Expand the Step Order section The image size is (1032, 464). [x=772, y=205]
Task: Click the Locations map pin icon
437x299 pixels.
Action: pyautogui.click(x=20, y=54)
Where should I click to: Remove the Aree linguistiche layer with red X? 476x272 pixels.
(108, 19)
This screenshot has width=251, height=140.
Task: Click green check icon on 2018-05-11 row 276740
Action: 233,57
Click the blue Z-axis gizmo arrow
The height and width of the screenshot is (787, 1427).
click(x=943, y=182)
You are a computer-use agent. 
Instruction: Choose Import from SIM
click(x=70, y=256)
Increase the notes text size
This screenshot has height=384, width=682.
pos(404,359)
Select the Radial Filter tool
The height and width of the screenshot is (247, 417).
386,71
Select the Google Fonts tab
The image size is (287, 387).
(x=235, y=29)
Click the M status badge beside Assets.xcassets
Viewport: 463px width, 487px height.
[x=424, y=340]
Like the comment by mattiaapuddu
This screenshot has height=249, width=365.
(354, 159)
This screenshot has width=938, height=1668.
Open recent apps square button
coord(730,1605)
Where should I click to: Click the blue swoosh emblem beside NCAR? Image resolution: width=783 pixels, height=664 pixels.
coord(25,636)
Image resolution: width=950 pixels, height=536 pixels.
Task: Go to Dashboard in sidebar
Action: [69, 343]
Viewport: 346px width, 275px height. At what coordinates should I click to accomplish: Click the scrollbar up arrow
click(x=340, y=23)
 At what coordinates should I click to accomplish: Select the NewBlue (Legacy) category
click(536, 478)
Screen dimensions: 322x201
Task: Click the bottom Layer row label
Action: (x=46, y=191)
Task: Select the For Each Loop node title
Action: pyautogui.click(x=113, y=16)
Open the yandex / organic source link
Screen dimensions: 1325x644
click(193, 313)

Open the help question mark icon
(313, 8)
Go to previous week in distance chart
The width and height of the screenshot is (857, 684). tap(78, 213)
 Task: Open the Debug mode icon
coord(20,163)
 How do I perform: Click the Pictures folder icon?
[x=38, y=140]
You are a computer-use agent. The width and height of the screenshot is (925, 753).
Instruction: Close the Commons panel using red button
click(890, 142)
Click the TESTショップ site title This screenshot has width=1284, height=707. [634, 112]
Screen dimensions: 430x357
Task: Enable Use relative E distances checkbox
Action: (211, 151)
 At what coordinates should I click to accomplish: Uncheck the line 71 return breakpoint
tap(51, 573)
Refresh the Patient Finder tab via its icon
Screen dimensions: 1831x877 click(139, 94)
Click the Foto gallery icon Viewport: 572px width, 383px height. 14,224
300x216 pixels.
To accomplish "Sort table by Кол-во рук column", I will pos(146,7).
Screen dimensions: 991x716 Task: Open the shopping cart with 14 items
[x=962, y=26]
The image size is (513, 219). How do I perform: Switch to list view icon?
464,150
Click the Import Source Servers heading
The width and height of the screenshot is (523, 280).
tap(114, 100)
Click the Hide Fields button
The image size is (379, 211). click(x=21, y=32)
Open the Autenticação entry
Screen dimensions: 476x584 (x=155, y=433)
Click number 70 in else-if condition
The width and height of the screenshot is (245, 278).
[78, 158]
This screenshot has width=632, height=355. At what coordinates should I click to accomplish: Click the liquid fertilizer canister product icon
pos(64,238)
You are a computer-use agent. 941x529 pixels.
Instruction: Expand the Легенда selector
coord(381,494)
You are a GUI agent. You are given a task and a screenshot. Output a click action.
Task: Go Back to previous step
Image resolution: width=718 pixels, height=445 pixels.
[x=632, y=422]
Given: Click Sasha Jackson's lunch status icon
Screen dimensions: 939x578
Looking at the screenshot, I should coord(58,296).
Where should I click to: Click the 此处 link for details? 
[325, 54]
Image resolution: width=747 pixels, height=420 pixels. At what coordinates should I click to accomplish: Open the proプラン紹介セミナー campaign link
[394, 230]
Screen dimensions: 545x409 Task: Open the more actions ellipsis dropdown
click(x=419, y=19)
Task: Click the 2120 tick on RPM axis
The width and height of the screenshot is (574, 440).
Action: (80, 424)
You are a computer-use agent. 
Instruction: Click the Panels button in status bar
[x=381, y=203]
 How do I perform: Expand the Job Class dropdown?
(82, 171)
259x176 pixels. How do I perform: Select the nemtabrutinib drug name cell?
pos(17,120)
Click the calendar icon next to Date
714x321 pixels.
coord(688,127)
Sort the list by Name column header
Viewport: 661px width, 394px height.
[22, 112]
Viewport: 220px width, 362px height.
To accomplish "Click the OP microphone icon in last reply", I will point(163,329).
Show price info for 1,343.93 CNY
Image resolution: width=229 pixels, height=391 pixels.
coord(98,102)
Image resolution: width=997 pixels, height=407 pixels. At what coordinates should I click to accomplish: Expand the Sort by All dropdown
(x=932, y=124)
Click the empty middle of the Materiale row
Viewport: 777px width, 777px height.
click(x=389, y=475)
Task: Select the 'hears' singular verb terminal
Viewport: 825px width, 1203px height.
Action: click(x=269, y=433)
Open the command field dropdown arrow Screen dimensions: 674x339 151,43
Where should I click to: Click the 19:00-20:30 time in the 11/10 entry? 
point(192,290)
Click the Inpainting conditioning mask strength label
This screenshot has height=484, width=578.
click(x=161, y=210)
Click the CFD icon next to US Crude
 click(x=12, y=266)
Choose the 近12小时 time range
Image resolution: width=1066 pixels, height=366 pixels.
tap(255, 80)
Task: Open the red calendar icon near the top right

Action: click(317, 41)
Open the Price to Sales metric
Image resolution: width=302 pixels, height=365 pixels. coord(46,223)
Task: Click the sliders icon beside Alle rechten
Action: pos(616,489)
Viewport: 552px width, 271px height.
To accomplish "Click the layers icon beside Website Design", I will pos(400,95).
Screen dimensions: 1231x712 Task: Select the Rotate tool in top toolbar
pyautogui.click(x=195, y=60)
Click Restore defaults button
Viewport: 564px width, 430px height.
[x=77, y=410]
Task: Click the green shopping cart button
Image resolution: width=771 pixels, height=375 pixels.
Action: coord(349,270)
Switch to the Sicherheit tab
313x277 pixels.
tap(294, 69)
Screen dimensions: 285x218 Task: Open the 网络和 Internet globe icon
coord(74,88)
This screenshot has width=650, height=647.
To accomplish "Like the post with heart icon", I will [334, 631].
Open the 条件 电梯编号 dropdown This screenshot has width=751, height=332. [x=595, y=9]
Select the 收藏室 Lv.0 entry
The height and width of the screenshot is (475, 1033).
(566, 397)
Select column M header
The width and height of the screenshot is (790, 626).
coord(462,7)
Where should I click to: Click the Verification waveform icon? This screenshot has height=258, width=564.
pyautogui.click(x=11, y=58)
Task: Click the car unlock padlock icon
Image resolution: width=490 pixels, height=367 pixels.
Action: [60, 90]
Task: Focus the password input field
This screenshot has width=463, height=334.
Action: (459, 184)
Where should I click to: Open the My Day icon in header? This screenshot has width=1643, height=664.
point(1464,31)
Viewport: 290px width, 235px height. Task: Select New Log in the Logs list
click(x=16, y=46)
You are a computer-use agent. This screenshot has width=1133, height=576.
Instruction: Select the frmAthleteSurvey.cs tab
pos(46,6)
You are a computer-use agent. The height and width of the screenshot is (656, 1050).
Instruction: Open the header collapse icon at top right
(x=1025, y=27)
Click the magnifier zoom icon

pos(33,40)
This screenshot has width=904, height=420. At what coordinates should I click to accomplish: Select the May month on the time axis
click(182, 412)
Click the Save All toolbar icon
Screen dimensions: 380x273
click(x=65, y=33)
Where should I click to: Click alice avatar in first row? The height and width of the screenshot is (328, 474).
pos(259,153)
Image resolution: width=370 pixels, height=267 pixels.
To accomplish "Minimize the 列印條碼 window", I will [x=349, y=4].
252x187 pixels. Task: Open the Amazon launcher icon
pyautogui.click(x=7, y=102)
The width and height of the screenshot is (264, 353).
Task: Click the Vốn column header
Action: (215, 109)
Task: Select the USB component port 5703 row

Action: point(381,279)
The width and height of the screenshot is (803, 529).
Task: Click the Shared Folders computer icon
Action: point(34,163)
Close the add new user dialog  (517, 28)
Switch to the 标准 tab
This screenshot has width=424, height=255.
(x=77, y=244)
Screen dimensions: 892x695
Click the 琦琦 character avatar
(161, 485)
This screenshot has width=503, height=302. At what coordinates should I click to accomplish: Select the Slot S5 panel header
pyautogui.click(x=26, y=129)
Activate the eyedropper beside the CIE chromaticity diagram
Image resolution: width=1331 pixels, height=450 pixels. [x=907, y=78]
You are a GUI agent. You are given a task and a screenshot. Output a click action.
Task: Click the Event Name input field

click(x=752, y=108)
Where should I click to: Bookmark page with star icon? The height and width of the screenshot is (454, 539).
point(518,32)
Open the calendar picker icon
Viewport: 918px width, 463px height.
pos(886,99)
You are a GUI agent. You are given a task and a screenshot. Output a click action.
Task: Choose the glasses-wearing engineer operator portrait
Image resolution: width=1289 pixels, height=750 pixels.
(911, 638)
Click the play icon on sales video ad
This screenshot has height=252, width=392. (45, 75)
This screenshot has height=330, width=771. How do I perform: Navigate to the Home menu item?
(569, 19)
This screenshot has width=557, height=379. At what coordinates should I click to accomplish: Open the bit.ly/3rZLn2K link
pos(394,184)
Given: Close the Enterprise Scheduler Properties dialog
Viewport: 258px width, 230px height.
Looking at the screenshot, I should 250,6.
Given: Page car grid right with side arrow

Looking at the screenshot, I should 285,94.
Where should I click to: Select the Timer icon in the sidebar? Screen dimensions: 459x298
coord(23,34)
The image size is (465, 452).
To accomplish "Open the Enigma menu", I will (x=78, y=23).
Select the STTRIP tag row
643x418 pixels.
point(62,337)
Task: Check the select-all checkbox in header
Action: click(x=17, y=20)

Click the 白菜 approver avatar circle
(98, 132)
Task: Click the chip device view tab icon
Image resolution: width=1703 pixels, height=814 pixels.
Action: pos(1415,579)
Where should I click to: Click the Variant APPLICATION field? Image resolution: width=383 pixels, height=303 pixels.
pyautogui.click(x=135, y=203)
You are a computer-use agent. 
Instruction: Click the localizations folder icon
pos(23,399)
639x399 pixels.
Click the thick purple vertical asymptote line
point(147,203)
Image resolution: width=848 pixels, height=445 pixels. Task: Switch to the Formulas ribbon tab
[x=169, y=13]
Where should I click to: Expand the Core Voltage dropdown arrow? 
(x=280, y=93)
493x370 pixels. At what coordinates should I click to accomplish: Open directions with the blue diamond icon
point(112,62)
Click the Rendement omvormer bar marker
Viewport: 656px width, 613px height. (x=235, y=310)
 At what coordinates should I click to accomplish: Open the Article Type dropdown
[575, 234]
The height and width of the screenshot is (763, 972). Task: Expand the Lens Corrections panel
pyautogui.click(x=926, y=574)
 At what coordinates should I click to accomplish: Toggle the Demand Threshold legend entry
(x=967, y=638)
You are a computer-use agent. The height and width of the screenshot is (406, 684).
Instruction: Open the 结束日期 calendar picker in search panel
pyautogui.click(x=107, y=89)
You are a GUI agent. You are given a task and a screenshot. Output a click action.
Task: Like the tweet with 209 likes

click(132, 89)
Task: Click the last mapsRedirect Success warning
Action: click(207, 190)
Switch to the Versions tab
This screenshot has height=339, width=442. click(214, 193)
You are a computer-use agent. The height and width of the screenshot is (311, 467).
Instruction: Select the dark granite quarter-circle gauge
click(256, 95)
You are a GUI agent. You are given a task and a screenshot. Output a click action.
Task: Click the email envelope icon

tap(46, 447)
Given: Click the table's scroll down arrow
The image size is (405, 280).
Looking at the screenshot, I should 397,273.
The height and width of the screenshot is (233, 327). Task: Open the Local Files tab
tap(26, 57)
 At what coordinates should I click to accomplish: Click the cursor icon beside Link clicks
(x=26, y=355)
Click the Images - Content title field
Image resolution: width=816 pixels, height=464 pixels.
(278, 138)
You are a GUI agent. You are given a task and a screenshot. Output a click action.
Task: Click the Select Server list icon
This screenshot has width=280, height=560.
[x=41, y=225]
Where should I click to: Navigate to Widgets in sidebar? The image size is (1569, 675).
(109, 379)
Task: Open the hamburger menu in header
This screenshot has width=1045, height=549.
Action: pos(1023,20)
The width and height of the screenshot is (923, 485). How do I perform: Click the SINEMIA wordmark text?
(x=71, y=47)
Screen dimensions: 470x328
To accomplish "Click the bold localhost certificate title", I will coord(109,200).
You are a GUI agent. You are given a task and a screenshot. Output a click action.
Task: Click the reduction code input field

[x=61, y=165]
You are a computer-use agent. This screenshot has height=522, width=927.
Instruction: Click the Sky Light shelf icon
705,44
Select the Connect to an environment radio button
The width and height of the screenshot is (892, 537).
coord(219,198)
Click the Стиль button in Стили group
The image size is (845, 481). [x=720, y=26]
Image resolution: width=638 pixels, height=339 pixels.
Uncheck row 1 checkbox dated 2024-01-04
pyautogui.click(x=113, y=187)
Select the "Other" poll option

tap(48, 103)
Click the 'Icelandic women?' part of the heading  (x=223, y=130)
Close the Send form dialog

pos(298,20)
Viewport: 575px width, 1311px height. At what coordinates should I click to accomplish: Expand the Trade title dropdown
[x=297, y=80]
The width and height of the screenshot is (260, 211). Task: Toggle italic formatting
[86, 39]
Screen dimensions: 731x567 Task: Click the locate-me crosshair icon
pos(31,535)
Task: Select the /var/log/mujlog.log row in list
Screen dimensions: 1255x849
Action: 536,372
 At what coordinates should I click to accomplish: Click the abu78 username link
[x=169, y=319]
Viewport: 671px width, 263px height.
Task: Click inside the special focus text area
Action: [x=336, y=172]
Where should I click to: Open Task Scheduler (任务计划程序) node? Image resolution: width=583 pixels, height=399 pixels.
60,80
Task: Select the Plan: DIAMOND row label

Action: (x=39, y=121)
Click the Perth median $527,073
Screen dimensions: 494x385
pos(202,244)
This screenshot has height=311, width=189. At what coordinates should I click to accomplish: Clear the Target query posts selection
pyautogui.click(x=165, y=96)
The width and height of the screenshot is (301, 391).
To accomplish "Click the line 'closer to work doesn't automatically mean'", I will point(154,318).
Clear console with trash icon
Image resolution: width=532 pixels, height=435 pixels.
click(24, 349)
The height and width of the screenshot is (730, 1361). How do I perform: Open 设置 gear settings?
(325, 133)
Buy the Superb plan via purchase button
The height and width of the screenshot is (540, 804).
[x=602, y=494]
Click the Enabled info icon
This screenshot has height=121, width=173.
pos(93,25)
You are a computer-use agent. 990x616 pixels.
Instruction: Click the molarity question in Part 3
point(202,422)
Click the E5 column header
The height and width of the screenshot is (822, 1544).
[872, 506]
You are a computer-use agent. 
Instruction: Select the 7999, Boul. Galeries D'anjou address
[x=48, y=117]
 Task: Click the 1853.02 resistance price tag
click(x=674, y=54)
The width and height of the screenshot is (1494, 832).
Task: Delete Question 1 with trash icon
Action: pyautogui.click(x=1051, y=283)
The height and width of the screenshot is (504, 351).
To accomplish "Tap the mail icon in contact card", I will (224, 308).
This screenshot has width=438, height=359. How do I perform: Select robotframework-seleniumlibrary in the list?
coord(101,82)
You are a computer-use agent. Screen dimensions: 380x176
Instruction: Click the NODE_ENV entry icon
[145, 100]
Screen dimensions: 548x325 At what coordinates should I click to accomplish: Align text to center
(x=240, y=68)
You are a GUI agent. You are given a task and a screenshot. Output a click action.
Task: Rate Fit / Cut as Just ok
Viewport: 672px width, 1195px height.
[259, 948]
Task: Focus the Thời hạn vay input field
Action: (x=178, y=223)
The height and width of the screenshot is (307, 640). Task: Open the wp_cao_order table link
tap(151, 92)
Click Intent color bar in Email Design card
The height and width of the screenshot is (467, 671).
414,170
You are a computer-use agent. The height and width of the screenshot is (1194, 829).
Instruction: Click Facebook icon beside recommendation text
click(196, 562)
#####
Aim of the exercise: Read the entries and show each line that mentions "info".

Output for this task:
Show price info for 1,343.93 CNY
Click the Enabled info icon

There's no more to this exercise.